[What the task requires]:
Which lines run from the line with "431x189 pixels." through the line with "Viewport: 779px width, 406px height." in the entries below? Print them exactly, both ends included, and nothing more.

[Record excerpts]:
________________

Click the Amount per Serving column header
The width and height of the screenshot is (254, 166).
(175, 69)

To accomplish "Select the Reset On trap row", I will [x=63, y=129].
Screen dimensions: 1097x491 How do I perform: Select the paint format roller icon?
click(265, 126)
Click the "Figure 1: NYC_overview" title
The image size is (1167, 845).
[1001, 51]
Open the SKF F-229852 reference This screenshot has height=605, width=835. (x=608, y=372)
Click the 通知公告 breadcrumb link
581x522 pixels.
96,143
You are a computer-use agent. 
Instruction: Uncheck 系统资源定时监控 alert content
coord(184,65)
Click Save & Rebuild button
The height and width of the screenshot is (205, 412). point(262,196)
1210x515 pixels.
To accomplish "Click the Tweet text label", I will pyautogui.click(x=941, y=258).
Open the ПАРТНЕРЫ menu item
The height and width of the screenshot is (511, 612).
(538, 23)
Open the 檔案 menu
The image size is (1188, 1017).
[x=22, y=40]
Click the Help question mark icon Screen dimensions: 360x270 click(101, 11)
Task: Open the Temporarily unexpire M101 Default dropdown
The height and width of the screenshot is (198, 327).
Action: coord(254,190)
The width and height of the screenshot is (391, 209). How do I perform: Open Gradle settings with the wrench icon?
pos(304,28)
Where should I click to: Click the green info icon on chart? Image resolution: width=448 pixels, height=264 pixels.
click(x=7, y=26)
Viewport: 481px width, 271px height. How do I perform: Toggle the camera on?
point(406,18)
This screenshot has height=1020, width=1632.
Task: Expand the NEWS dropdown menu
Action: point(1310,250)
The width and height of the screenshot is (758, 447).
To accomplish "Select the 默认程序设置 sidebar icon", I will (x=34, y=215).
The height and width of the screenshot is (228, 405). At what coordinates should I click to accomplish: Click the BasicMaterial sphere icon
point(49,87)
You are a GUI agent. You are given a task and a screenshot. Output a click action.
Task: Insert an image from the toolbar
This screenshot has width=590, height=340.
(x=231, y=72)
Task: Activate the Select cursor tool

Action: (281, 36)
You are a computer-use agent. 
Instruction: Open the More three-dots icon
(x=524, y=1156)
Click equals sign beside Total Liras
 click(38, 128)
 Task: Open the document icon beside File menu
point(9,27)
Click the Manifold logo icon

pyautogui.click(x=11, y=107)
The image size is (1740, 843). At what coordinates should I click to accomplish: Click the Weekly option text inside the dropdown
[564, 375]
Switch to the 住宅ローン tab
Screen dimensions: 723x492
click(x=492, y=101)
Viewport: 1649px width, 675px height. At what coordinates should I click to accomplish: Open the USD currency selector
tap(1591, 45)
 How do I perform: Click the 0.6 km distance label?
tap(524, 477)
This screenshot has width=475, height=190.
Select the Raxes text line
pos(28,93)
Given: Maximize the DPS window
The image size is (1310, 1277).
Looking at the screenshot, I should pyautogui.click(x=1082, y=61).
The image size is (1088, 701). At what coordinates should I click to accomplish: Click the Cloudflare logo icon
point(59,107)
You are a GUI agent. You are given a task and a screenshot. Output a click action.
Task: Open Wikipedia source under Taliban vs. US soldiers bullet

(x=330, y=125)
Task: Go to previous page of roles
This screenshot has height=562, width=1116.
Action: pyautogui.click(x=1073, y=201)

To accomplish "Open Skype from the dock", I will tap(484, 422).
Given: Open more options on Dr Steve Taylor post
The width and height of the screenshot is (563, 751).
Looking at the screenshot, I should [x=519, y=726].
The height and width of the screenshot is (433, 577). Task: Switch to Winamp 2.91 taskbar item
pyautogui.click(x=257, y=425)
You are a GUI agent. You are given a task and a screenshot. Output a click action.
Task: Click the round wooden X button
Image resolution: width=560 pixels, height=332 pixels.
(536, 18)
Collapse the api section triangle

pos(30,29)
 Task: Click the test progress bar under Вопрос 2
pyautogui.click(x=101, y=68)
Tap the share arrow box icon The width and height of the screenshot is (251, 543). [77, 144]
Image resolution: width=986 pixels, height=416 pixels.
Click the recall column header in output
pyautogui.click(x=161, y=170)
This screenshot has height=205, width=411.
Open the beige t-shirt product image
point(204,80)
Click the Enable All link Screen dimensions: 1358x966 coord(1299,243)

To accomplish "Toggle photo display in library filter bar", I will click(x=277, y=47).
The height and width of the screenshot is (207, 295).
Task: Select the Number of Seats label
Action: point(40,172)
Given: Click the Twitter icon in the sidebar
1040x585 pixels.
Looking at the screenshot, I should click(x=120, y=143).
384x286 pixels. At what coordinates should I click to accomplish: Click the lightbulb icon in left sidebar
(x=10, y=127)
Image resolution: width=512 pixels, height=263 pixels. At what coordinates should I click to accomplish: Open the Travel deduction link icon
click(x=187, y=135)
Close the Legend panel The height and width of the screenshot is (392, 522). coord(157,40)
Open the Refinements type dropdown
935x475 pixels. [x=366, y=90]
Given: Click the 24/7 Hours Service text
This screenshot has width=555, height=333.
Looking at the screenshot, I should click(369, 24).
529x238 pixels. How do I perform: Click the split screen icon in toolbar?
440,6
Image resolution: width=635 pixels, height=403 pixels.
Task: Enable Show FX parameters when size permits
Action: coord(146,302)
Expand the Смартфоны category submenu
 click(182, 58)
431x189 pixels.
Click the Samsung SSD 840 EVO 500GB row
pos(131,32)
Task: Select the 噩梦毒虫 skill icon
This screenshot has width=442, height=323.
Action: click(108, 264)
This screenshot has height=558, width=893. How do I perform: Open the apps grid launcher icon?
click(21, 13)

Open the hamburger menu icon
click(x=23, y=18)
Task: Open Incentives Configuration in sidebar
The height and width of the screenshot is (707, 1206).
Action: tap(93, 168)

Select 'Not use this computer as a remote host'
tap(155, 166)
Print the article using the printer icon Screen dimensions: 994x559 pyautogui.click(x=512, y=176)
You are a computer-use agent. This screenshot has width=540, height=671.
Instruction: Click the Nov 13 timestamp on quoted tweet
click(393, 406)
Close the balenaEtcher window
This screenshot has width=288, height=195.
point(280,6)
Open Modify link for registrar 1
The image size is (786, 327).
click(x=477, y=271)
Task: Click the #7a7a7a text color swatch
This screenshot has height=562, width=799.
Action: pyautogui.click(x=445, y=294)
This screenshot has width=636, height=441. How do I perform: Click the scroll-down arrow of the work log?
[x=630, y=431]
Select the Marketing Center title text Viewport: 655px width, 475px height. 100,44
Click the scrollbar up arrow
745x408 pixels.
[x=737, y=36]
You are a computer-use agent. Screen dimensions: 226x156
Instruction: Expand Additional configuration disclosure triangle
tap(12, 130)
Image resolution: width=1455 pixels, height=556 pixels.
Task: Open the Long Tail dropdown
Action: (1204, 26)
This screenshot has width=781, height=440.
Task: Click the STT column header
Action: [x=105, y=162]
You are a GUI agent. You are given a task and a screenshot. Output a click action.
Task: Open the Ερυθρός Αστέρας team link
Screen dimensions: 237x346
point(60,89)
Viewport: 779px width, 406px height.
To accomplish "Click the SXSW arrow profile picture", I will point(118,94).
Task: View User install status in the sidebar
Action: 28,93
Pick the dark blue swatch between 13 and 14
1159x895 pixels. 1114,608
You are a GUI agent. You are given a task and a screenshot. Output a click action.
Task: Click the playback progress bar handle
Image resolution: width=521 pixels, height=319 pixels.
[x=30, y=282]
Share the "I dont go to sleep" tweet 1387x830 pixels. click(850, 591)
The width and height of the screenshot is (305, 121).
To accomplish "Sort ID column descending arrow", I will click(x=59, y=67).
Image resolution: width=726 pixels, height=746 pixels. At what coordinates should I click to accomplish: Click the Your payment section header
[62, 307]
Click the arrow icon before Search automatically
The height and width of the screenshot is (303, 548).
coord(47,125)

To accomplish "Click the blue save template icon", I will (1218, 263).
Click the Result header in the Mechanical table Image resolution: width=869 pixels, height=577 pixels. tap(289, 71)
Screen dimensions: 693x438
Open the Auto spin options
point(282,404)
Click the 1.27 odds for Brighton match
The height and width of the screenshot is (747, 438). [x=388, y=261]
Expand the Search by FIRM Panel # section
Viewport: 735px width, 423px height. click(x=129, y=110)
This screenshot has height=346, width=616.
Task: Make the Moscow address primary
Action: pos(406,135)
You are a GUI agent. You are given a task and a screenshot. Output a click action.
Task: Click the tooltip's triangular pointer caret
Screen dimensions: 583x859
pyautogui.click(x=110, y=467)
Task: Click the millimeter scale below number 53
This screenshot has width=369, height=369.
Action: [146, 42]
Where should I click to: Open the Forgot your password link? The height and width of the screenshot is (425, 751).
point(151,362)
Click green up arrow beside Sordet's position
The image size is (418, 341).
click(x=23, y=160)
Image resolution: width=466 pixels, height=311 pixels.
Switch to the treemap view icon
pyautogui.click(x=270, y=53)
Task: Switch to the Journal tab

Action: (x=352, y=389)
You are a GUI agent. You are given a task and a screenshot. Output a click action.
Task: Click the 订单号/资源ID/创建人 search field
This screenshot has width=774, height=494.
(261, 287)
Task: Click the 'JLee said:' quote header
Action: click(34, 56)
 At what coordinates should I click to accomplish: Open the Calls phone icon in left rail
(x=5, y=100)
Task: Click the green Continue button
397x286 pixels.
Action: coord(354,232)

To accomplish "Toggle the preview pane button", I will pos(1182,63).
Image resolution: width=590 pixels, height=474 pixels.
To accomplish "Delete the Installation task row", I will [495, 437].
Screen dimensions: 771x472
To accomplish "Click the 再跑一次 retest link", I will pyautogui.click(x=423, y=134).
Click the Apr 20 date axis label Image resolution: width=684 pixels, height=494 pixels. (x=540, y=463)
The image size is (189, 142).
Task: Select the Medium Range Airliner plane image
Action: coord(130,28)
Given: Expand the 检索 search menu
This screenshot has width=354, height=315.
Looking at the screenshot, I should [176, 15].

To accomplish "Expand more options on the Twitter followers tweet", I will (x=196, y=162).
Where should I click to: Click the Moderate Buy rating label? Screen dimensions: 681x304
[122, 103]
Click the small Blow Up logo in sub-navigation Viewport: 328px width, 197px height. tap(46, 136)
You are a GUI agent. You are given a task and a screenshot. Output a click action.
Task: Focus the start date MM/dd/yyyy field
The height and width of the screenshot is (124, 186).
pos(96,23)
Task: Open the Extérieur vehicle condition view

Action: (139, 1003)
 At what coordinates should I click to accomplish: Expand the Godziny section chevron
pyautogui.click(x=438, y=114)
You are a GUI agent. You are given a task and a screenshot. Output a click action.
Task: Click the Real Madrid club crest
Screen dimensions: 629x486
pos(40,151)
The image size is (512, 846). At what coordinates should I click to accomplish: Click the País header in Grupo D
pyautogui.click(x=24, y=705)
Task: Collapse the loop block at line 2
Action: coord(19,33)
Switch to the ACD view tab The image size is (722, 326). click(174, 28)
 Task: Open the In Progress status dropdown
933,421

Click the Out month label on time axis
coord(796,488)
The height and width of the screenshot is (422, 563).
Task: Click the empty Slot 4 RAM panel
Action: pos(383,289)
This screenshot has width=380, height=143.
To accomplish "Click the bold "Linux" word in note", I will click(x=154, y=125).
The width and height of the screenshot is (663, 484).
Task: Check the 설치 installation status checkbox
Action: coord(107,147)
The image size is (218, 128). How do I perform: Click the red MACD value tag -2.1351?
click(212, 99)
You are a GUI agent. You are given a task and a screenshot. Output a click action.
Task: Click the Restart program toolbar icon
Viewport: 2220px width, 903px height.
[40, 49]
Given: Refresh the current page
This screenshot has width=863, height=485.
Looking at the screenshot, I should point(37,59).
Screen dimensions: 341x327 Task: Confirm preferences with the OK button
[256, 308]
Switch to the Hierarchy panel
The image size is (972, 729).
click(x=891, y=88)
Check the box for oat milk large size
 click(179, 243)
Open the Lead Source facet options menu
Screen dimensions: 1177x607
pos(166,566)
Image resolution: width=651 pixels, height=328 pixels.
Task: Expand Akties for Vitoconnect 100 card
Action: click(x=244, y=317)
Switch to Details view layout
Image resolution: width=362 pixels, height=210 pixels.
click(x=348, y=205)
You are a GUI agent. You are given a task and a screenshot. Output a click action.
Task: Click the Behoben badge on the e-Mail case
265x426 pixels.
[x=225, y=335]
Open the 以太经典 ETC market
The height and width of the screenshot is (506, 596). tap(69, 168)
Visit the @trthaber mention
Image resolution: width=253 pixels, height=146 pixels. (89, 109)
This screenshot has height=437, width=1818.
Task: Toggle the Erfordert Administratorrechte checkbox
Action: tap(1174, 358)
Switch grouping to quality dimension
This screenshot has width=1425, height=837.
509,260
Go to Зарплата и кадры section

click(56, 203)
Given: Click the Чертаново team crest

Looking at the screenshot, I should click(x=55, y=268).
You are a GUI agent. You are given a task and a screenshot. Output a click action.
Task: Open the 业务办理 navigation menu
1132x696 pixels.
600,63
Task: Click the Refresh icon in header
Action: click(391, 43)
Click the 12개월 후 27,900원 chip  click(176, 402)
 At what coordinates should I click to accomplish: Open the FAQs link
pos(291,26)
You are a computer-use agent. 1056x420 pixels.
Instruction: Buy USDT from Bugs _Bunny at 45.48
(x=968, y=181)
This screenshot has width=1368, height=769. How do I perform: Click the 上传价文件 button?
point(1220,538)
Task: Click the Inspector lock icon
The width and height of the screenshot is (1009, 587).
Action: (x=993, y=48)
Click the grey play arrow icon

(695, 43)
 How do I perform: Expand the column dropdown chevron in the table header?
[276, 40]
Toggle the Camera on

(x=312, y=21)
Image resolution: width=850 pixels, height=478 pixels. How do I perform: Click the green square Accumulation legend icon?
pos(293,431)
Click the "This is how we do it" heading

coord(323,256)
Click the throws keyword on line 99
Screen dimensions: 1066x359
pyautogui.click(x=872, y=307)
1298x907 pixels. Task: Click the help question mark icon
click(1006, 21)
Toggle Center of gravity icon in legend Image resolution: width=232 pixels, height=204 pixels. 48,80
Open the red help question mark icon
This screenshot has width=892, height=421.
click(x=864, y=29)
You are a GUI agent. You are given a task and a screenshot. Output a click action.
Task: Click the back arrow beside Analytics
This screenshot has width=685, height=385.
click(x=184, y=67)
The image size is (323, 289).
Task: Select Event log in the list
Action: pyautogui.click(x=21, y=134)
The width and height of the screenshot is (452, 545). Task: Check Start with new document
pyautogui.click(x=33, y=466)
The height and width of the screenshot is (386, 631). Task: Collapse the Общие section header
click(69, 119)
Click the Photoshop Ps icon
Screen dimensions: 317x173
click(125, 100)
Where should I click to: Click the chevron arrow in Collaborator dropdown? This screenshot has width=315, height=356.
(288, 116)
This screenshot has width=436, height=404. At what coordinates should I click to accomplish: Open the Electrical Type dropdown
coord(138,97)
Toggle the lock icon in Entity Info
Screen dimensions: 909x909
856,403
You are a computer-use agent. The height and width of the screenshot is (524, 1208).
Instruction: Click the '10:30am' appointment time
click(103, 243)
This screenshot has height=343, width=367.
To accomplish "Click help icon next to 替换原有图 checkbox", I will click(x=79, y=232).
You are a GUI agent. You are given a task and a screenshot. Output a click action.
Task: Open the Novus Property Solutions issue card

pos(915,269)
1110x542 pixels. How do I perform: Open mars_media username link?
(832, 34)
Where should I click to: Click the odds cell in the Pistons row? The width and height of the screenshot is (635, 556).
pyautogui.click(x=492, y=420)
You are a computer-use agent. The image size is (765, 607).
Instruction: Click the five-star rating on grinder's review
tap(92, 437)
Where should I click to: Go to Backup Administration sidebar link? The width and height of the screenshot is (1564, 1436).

________________

[Result]:
431x189 pixels.
Click the Samsung SSD 840 EVO 500GB row
pos(131,32)
Task: Select the 噩梦毒虫 skill icon
This screenshot has width=442, height=323.
Action: click(108, 264)
This screenshot has height=558, width=893. How do I perform: Open the apps grid launcher icon?
click(21, 13)

Open the hamburger menu icon
click(x=23, y=18)
Task: Open Incentives Configuration in sidebar
The height and width of the screenshot is (707, 1206).
Action: tap(93, 168)

Select 'Not use this computer as a remote host'
tap(155, 166)
Print the article using the printer icon Screen dimensions: 994x559 pyautogui.click(x=512, y=176)
You are a computer-use agent. This screenshot has width=540, height=671.
Instruction: Click the Nov 13 timestamp on quoted tweet
click(393, 406)
Close the balenaEtcher window
This screenshot has width=288, height=195.
point(280,6)
Open Modify link for registrar 1
The image size is (786, 327).
click(x=477, y=271)
Task: Click the #7a7a7a text color swatch
This screenshot has height=562, width=799.
Action: pyautogui.click(x=445, y=294)
This screenshot has width=636, height=441. How do I perform: Click the scroll-down arrow of the work log?
[x=630, y=431]
Select the Marketing Center title text Viewport: 655px width, 475px height. 100,44
Click the scrollbar up arrow
745x408 pixels.
[x=737, y=36]
You are a computer-use agent. Screen dimensions: 226x156
Instruction: Expand Additional configuration disclosure triangle
tap(12, 130)
Image resolution: width=1455 pixels, height=556 pixels.
Task: Open the Long Tail dropdown
Action: (1204, 26)
This screenshot has width=781, height=440.
Task: Click the STT column header
Action: [x=105, y=162]
You are a GUI agent. You are given a task and a screenshot. Output a click action.
Task: Open the Ερυθρός Αστέρας team link
Screen dimensions: 237x346
point(60,89)
Viewport: 779px width, 406px height.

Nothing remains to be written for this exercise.